▸ Things to do
1) In the article on end-to-end data analysis workflows, which language does Betterment use more for modeling, analyses, and reporting?
2) In the article on end-to-end data analysis workflows, swap "observations" for "records" and write out everything from "Cleaning, Reshaping, Summarizing" down to "set was reached.".
3) Carry on the article on end-to-end data analysis workflows from the point where it stops.

▸ Document section
*** Begin section ***

Longer answer: Here at Betterment, we use both. We use Python more for data pipeline processes and R more for modeling, analyses, and reporting. But this article is not about the relative merits of these popular modern solutions. It is about the merits of using one of them (or any of the smaller alternatives). To get the most out of a programmatic data analysis workflow, it should be truly end-to-end, or as close as you can get in your environment.
If you are new to one or both of these environments, it can be daunting to sort through all of the tools and figure out what does what. These are some of the most popular tools in each language organized by their layer in your full-stack analysis workflow:
|Full Stack Analysis||R||Python|
|Environment||RStudio||iPython / Jupyter, PyCharm|
|Sourcing Data||RMySQL, rpostgresql, rvest, RCurl, httr||MySQLdb, requests, bs4|
|Cleaning, Reshaping and Summarizing||data.table, dplyr||pandas|
|Analysis, Model Building, Learning||see CRAN Task Views||NumPy, SciPy, Statsmodels, Scikit-learn|
|Visualization||ggplot2, ggvis, rCharts||matplotlib, d3py, Bokeh|
|Reporting||RMarkdown, knitr, shiny, rpubs||IPython notebook|
If there is any ambiguity in this step, the whole analysis stack can collapse on the foundation. It must be precise and clear where you got your data, and I don’t mean conversationally clear. Whether it’s a database query, a Web-scraping function, a MapReduce job, or a PDF extraction, script it and include it in your reproducible process. You’ll thank yourself when you need to update the input data, and your successors and colleagues will be thankful they know what you’re basing your conclusions on.
Cleaning, Reshaping, Summarizing
Every dataset includes some amount of errant, corrupted, or outlying observations. A good analysis excludes them based on objective rules from the beginning and then tests for sensitivity to these exclusions later. Dropping observations is also one of the easiest ways for two people doing similar analyses to reach different conclusions. Putting this process in code keeps everyone accountable and removes ambiguity about how the final analysis set was reached.
Analysis, Model Building, Learning
You’ll probably only present one or two of the scores of models and variants you build and test. Develop a process where your code organizes and saves these variants rather than discarding the ones that didn’t work. You never know when you’ll want to circle back. Try to organize analyses in a structure similar to how you present them so that the connection from claims to details is easy to make.

*** End section ***

▸ Data
*** Begin section ***

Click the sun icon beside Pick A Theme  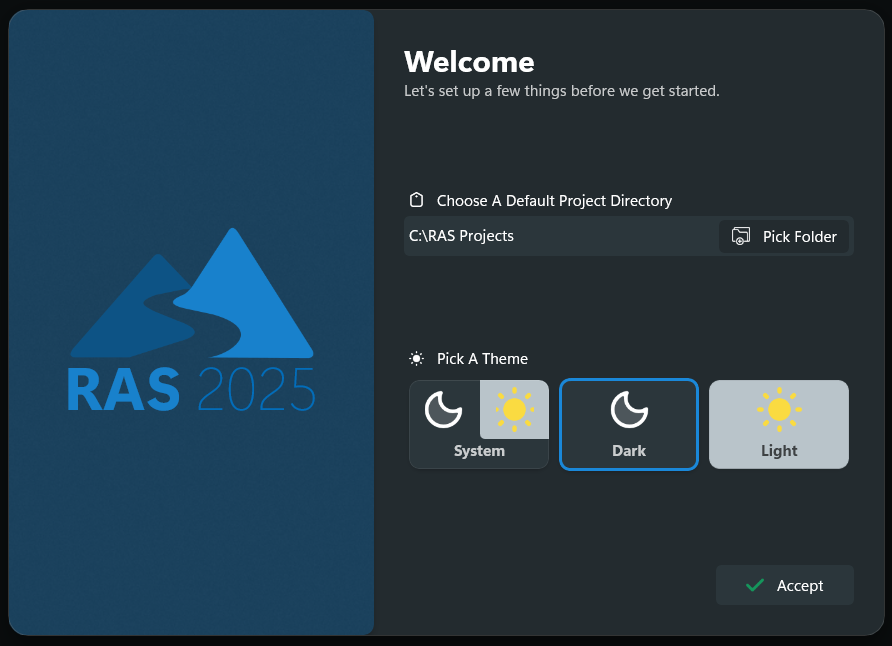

*** End section ***

▸ Responses by item number
1) R

2)
Cleaning, Reshaping, Summarizing
Every dataset includes some amount of errant, corrupted, or outlying records. A good analysis excludes them based on objective rules from the beginning and then tests for sensitivity to these exclusions later. Dropping records is also one of the easiest ways for two people doing similar analyses to reach different conclusions. Putting this process in code keeps everyone accountable and removes ambiguity about how the final analysis set was reached.

3)
Careful, a trap is looming. So many times, the chain of reproducibility is broken right before the finish line when plots and statistical summaries are copied onto PowerPoint slides. Doing so introduces errors, breaks the link between claims and process, and generates huge amounts of work in the inevitable event of revisions. R and Python both have great tools to produce finished reports as static HTML or PDF documents, or even interactive reporting and visualization products. It might take some time to convince the rest of your organization to receive reports in these more modern formats.
Moving your organization towards these ideals is likely to be an imperfect and gradual process. If you’re the first convert, absolutism is probably not the right approach. If you have influence in the hiring process, try to push for candidates who understand and respect these principles of data science.
In the near term, look for smaller pieces of the analytical workflow which would benefit especially from the efficiencies of reproducible, programmatic analysis and reporting. Good candidates are reports that are updated frequently, require extensive collaboration, or are constantly hung up on discussions over details of implementation or interpretation.
Changing workflows and acquiring new skills is always an investment, but the dividends here are better collaboration, efficient iteration, transparency in process and confidence in the claims and recommendations you make. It’s worth it.